§ Work to complete: Reproduce the records below exactly as they are written.

§ Data for processing:
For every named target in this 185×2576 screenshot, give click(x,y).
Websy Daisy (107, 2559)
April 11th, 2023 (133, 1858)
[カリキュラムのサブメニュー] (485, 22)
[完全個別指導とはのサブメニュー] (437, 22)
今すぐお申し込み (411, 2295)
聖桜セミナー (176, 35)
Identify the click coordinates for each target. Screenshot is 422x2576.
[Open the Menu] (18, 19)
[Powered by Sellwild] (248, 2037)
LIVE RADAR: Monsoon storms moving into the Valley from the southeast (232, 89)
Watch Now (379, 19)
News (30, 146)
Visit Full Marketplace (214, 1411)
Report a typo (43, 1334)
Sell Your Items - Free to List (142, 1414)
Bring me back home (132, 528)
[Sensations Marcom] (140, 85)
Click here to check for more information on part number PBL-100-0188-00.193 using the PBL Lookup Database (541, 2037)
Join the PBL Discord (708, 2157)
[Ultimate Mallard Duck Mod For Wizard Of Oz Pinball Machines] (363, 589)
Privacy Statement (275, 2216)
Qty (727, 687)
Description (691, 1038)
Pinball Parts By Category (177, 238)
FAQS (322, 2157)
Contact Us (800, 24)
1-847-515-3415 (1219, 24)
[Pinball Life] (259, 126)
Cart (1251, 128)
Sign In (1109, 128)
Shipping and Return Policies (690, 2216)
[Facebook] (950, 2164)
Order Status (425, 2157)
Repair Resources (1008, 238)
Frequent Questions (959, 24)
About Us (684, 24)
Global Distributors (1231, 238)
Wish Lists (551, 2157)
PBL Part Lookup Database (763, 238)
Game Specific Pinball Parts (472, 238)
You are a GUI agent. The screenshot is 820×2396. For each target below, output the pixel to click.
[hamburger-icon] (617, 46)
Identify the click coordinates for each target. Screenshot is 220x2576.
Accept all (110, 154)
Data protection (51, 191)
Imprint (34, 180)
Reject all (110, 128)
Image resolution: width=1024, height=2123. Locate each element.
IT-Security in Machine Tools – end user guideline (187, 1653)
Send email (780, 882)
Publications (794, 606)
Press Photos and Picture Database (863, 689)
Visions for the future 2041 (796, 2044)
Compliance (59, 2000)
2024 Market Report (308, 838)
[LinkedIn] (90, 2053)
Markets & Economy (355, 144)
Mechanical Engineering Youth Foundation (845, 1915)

§ Response to this exercise:
For every named target in this 185×2576 screenshot, give click(x,y).
Websy Daisy (107, 2559)
April 11th, 2023 (133, 1858)
[カリキュラムのサブメニュー] (485, 22)
[完全個別指導とはのサブメニュー] (437, 22)
今すぐお申し込み (411, 2295)
聖桜セミナー (176, 35)
Identify the click coordinates for each target. Screenshot is 422x2576.
[Open the Menu] (18, 19)
[Powered by Sellwild] (248, 2037)
LIVE RADAR: Monsoon storms moving into the Valley from the southeast (232, 89)
Watch Now (379, 19)
News (30, 146)
Visit Full Marketplace (214, 1411)
Report a typo (43, 1334)
Sell Your Items - Free to List (142, 1414)
Bring me back home (132, 528)
[Sensations Marcom] (140, 85)
Click here to check for more information on part number PBL-100-0188-00.193 using the PBL Lookup Database (541, 2037)
Join the PBL Discord (708, 2157)
[Ultimate Mallard Duck Mod For Wizard Of Oz Pinball Machines] (363, 589)
Privacy Statement (275, 2216)
Qty (727, 687)
Description (691, 1038)
Pinball Parts By Category (177, 238)
FAQS (322, 2157)
Contact Us (800, 24)
1-847-515-3415 (1219, 24)
[Pinball Life] (259, 126)
Cart (1251, 128)
Sign In (1109, 128)
Shipping and Return Policies (690, 2216)
[Facebook] (950, 2164)
Order Status (425, 2157)
Repair Resources (1008, 238)
Frequent Questions (959, 24)
About Us (684, 24)
Global Distributors (1231, 238)
Wish Lists (551, 2157)
PBL Part Lookup Database (763, 238)
Game Specific Pinball Parts (472, 238)
You are a GUI agent. The screenshot is 820×2396. For each target below, output the pixel to click.
[hamburger-icon] (617, 46)
Identify the click coordinates for each target. Screenshot is 220x2576.
Accept all (110, 154)
Data protection (51, 191)
Imprint (34, 180)
Reject all (110, 128)
Image resolution: width=1024, height=2123. Locate each element.
IT-Security in Machine Tools – end user guideline (187, 1653)
Send email (780, 882)
Publications (794, 606)
Press Photos and Picture Database (863, 689)
Visions for the future 2041 (796, 2044)
Compliance (59, 2000)
2024 Market Report (308, 838)
[LinkedIn] (90, 2053)
Markets & Economy (355, 144)
Mechanical Engineering Youth Foundation (845, 1915)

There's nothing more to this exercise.